Petit glossaire pour les nuls

  • Médecine parallèle, alternative ou douce. Dans certains pays, les appellations médecine parallèle, alternative ou douce sont synonymes de médecine traditionnelle. Elles se rapportent, alors, à un vaste ensemble de pratiques de soins de santé qui n’appartiennent pas à la tradition du pays et ne sont pas intégrées dans le système de santé dominant.
  • Médecine traditionnelle. La médecine traditionnelle est la somme totale des connaissances, compétences et pratiques qui reposent sur les théories, croyances et expériences propres à une culture et qui sont utilisées pour maintenir les êtres humains en bonne santé ainsi que pour prévenir, diagnostiquer, traiter et guérir des maladies physiques et mentales.
  • Médecine conventionnelle. Le terme « médecine conventionnelle » laisse, clairement, entendre que les méthodes utilisées pour soigner les patients sont reconnues par l’ensemble de la communauté médicale. Il s’agit de thérapies et de médicaments classiques qui conviennent (d’où l’utilisation du mot convention) à l’autorité médicale. Pour quelles raisons ? Parce que cette médecine est considérée « plus crédible » dans la mesure où elle repose sur une approche scientifiquement rigoureuse. Reconnaissons que cette médecine a fait des progrès impressionnants ces dernières décennies. Toutefois, au-delà des profits considérables générés, notamment, à la faveur quasi exclusive des lobbies pharmaceutiques, la médecine conventionnelle reconnaît le dogme par lequel les affections sont curables uniquement selon des protocoles chimiques toxiques internationaux. Il n’est donc pas question pour elle de laisser insinuer dans l’esprit des gens (patients ou non) que des méthodes naturelles (alternatives) pourraient soigner sans dommage pour l’organisme.
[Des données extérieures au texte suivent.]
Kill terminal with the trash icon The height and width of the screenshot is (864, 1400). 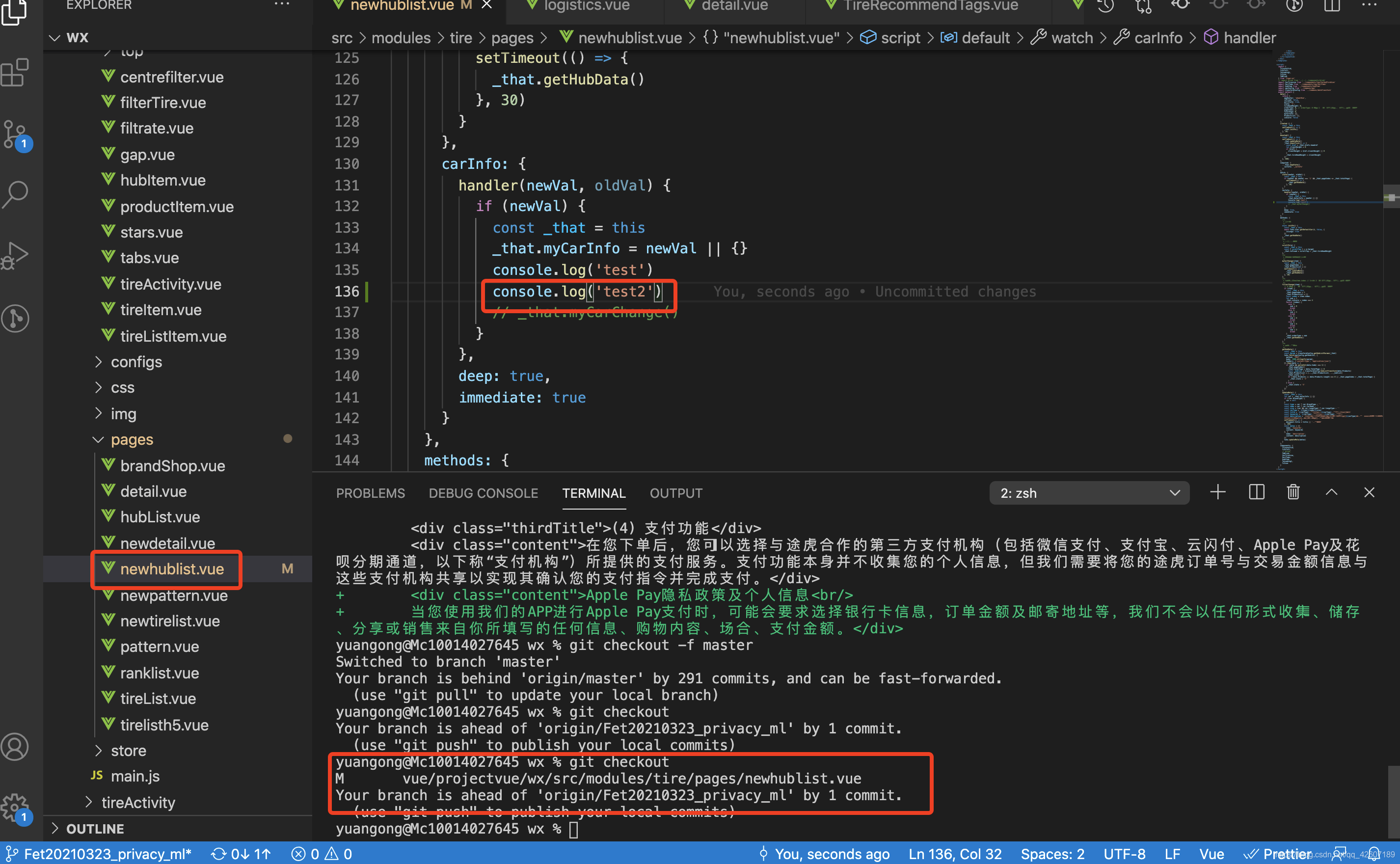point(1293,492)
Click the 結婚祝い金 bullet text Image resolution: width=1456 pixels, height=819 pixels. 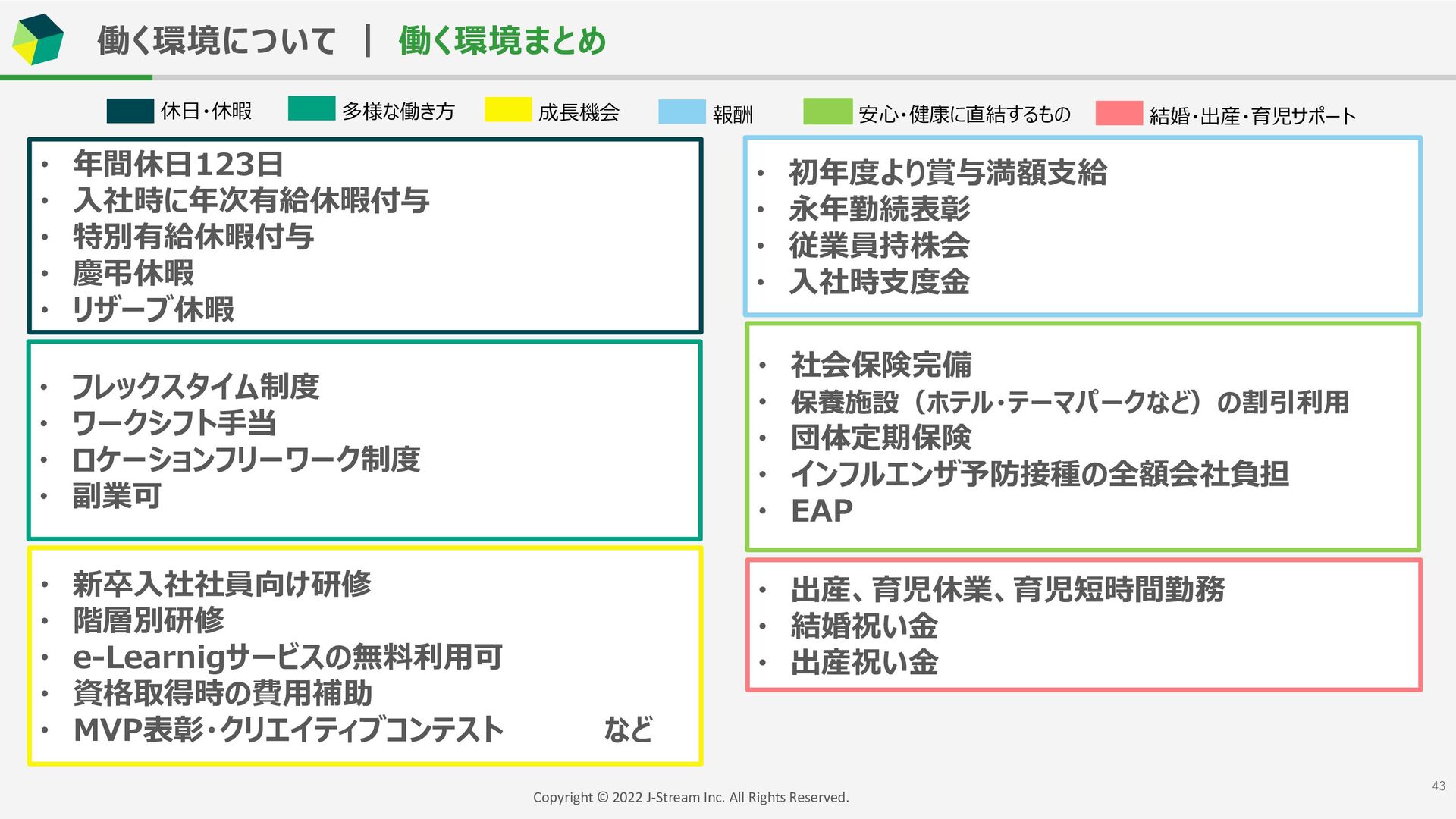(x=864, y=626)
  • Médicament. On entend par médicament toute substance ou composition présentée comme possédant des propriétés curatives ou préventives à l’égard des maladies humaines. Tout produit présenté avec des allégations thérapeutiques, par exemple, traitement de l’insomnie ou de la constipation, est considéré comme un médicament et doit respecter la réglementation en vigueur.
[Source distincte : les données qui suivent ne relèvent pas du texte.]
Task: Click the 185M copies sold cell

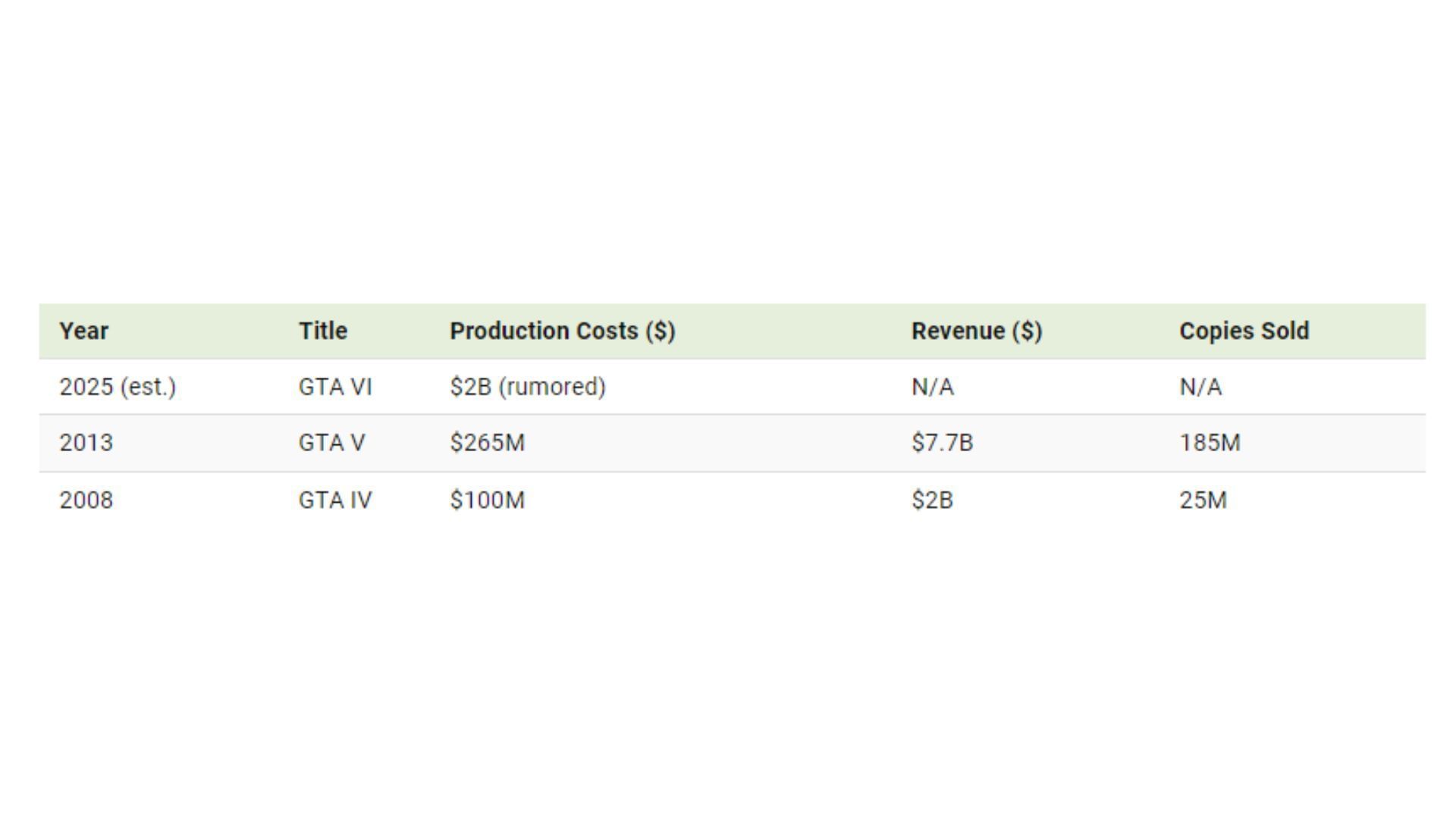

  • Naturopathie. Méthode englobant l’étude, la connaissance, l’enseignement et l’application des lois de la vie afin de maintenir, retrouver et optimiser la santé par des moyens naturels. La naturopathie est dite « médecine traditionnelle occidentale » pour l’Organisation mondiale de la santé (OMS).
  • Placebo. Préparation dépourvue de tout principe actif, utilisée à la place d’un médicament pour son effet psychologique, dit « effet placebo ».
  • Santé. La santé est un état de complet bien-être physique, mental et social, et ne consiste pas seulement en une absence de maladie ou d’infirmité.
  • Dérive sectaire. Dévoiement de la liberté de pensée, d’opinion ou de religion qui porte atteinte à l’ordre public, aux lois ou aux règlements, aux droits fondamentaux, à la sécurité ou à l’intégrité des personnes. Elle se caractérise par la mise en œuvre, par un groupe organisé ou par un individu isolé, de pressions ou de techniques ayant pour but de créer, de maintenir ou d’exploiter chez une personne un état de suggestion psychologique ou physique, la privant d’une partie de son libre arbitre.